Lumps or masses in the breast are common. Thankfully most of them are benign—meaning they are not cancerous. Fluid-filled cysts and noncancerous tumors such as fibroadenomas can often present as a lump, raising concern of cancer. Benign breast conditions, like fibrocystic changes, can cause the breasts to feel lumpy. So how can you tell if a mass is a breast cancer lump and not one of these other conditions?

A breast cancer lump is usually hard with irregular borders and painless. They can occur anywhere in the breast or even the armpit. It can be difficult to tell if a mass is mobile or just moving the tissues around it.

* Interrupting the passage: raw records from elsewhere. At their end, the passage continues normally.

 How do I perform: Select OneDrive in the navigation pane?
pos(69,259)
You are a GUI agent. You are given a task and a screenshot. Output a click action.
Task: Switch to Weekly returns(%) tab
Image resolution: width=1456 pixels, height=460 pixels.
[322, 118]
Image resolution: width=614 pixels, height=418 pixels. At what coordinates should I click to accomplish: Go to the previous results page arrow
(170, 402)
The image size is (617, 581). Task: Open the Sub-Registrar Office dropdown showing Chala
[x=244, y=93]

Bottom line? Simply feeling the breast doesn’t give you enough information to tell the difference between a cancerous mass and a benign one. The key is to know your breasts, pay attention to any changes and get anything out of the ordinary checked by a medical professional for further work-up.

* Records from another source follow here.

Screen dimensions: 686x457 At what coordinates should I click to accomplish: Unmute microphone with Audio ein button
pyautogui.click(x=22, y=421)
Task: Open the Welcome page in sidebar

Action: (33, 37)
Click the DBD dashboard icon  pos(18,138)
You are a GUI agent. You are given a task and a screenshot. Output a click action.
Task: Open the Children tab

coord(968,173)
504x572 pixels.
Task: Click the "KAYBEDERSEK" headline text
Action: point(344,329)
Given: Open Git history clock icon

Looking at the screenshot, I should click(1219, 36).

What to Do If You Find a Lump

If you find a lump or suspicious area in your breast, don’t panic. Make an appointment to see your doctor right away. This is important even if you’ve had cysts or other benign breast issues before. Don’t assume that every breast lump or change is the same.

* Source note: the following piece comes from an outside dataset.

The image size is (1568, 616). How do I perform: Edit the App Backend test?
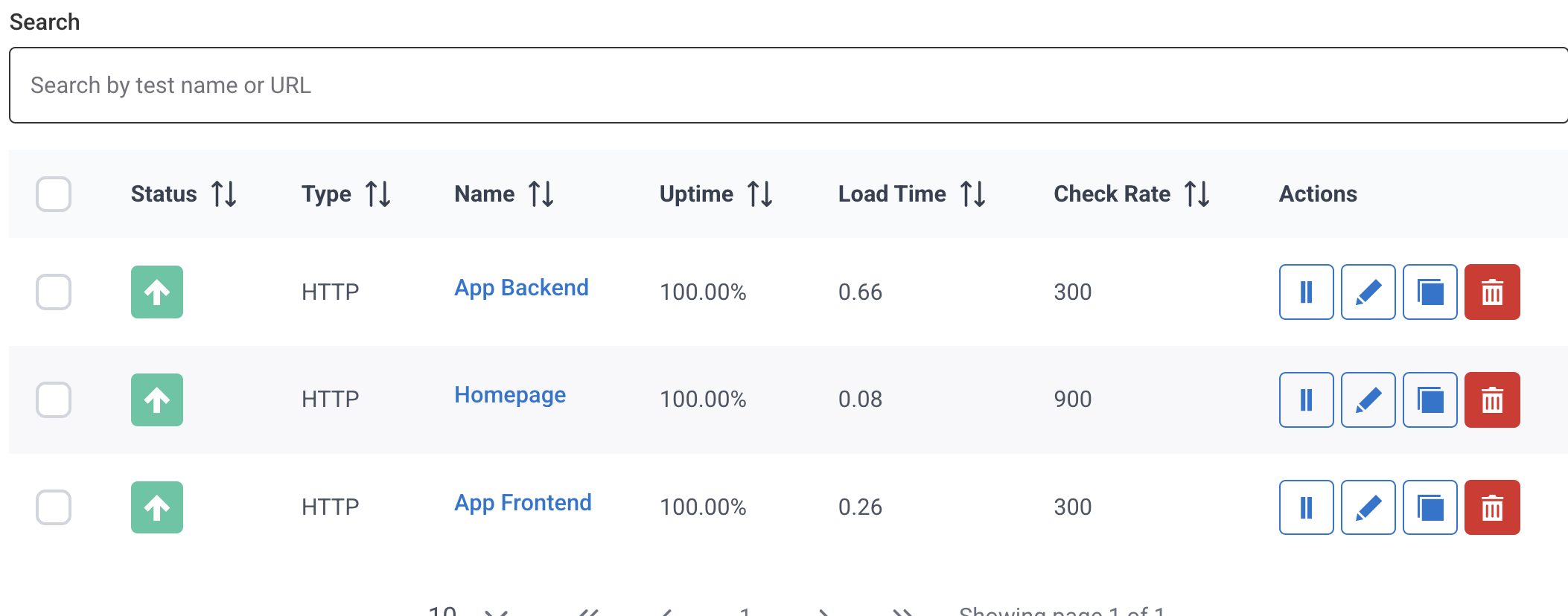tap(1368, 292)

Your doctor will likely refer you for a diagnostic mammogram, which is one of the best ways to help differentiate a benign lump from a cancerous one. They may also order an ultrasound of the breast. Advanced imaging and expertise allows doctors to detect concerning breast abnormalities earlier and more accurately. The Breast Health Center at Loma Linda University Cancer Center offers the most advanced breast cancer screening capabilities including all types of mammography, such as 3-D mammograms. What’s more, an expert radiologist dedicated solely to breast imaging reads all mammography studies.

Patient navigators are registered nurses trained in oncology care to guide you through the challenges of dealing with cancer. They are here to support you as you go through diagnosis, treatment and recovery. Contact the Patient Navigator team at 800-782-2623.

Beyond the Breast Cancer Lump

Feeling a lump or a new change in your breast is a signal that you should make an appointment with your doctor. Other potential signs of breast cancer warrant a trip as well. Many of these changes can be seen as well as felt so make sure you continue to be aware of your breasts and your “normal.

Other potential signs of breast cancer include:

  • Skin changes, such as dimpled, puckering or scaly skin
  • Change in size, shape, skin texture or color of your breast
  • Nipple discharge other than breast milk
  • Nipple changes such as inversion, tenderness or flaking
  • Swelling on part of your breast or enlarged lymph nodes in the armpit

The Importance of Screening

Regularly checking for a breast cancer lump or other change is easy and can potentially alert you to a problem. But most tumors cannot be felt, especially in early stages. That’s why sticking to a regular breast cancer screening schedule is so important.

Ask your doctor when you should begin screening and how often. Continue to watch for changes between appointments.